REQUIRED TASK A ->
In the thread on off-road cycling in Cornwall, what is the name of the cafe at the end of the quieter left fork before Bodmin?

QUOTED TEXT ->
# Cornwall off-road



## Tin Pot (23 Jul 2018)

Hi,

I’m in Newquay with my son thinking about bike hire and doing some trails if there’s anything worth doing.

Lanhydrock Bike Trail seems to fit the bill.

Anyone got any experience around this part of the world?


----------



## 13 rider (23 Jul 2018)

I done Lanhydrock . I'm no mountain biker but really enjoyed it trails of various difficulty I even managed the red route slowly no massive jumps or anything . While I was there last week I sure a lot of people riding the cliff top paths around Porttreath . There is a mainly off road route coast to coast Portreath to Deveron about 11 miles and also the canal trail in Padstow also links up to various trails around the old China clay works. The tourist information office may have a map . The canal trail also has some areas for a bit of proper off roading


----------



## I like Skol (23 Jul 2018)

The Camel trail from Padstow to Wadebridge will be rammed at this time of year, it was already very busy when I visited the area in late May. Having said that, it is a safe, traffic free route and the section out to the northeast of Wadebridge seems to be massively less busy.
Lots of bike hire available in Wadebridge but i think prebooking will be essential.


----------



## 13 rider (23 Jul 2018)

Yes the first section of the camel trail Padstow to Wadebrdge is very busy. But from Wadebrdge to Bodmin less so .There is a left fork before Bodmin is much quieter and there's a cafe at the the end Snails pace cafe .


----------



## 13 rider (23 Jul 2018)

Apologies I appear to have got my trails mixed up all the trails around the old clay workings are off the coast to coast route not the camel trail


----------



## Johnsop99 (23 Jul 2018)

+1 for Lanhydrock. https://www.nationaltrust.org.uk/lanhydrock/features/cycling-at-lanhydrock-cornwall.
I'm mainly a roadie but my wife and I really enjoy the moderate blue trails. Not attempted the red yet. Being NT there is a café adjacent to the car park. Also Cardinham woods trail is nearby and you could do both in the same day.


----------

REQUIRED TASK B ->
Copy the records verbatim, starting with their first line and going on through the line with "pyautogui.click(x=321, y=113)".

DATA FOR THE TASK ->
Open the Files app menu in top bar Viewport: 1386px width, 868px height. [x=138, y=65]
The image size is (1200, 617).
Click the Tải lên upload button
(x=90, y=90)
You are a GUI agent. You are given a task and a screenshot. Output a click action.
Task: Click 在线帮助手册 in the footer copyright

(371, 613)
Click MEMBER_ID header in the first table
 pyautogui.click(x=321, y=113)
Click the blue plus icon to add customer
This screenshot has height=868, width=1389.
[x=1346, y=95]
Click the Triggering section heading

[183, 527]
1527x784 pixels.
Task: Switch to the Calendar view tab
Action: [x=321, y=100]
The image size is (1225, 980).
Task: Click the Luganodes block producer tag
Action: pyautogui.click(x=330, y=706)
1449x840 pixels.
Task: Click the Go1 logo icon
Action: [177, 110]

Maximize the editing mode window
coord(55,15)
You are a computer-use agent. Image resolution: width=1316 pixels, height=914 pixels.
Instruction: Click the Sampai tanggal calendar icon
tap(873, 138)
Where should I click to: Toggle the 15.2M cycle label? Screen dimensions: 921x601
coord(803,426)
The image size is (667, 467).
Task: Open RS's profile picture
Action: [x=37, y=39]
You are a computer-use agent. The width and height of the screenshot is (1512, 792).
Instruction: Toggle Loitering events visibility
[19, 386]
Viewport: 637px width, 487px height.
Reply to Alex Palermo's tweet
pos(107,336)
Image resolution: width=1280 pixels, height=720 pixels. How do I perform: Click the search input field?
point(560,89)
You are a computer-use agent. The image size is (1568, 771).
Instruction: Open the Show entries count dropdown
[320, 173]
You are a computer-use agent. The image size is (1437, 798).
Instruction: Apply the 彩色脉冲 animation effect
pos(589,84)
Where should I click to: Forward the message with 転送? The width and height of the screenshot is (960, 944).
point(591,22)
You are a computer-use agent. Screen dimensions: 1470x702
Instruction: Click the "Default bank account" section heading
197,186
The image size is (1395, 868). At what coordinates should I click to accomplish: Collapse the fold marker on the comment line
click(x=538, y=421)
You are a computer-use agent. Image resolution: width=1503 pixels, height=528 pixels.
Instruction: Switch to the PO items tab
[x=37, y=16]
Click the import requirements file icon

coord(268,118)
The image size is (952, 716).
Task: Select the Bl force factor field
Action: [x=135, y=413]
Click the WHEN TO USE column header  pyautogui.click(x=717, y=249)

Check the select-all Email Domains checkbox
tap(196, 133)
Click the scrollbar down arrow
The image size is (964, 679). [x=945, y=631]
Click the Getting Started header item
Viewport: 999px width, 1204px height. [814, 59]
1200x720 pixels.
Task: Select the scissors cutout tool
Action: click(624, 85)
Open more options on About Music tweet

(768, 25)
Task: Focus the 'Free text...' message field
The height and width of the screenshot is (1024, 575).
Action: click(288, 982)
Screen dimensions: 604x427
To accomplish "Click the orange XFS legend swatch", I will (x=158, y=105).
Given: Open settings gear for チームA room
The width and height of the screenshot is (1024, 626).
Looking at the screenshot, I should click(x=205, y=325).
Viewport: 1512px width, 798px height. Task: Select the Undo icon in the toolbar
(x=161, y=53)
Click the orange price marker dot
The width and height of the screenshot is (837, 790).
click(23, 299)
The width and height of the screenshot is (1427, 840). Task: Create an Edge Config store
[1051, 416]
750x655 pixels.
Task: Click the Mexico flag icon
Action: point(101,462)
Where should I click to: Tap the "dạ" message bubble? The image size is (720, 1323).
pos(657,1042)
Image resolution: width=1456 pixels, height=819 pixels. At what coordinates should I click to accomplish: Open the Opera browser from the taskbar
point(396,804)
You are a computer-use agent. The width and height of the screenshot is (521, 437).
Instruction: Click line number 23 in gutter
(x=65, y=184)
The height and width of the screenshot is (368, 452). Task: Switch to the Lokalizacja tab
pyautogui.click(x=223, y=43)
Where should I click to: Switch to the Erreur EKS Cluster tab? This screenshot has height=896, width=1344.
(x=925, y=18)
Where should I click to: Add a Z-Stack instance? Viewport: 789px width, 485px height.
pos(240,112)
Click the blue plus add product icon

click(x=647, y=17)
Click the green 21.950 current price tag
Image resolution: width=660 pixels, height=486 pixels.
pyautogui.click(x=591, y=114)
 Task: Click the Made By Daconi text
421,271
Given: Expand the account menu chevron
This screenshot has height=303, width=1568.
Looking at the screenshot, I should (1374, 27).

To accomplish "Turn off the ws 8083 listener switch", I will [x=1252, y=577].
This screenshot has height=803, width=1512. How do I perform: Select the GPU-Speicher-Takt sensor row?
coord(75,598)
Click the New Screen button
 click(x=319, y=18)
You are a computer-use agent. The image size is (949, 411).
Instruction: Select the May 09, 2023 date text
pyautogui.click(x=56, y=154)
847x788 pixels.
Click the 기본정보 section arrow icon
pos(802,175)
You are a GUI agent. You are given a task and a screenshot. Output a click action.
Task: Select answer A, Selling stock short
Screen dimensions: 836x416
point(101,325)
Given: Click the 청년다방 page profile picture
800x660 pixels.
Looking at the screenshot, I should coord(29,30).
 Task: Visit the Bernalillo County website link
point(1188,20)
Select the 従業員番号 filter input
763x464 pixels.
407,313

TASK RESULT A ->
Snails pace cafe.

TASK RESULT B ->
Open the Files app menu in top bar Viewport: 1386px width, 868px height. [x=138, y=65]
The image size is (1200, 617).
Click the Tải lên upload button
(x=90, y=90)
You are a GUI agent. You are given a task and a screenshot. Output a click action.
Task: Click 在线帮助手册 in the footer copyright

(371, 613)
Click MEMBER_ID header in the first table
 pyautogui.click(x=321, y=113)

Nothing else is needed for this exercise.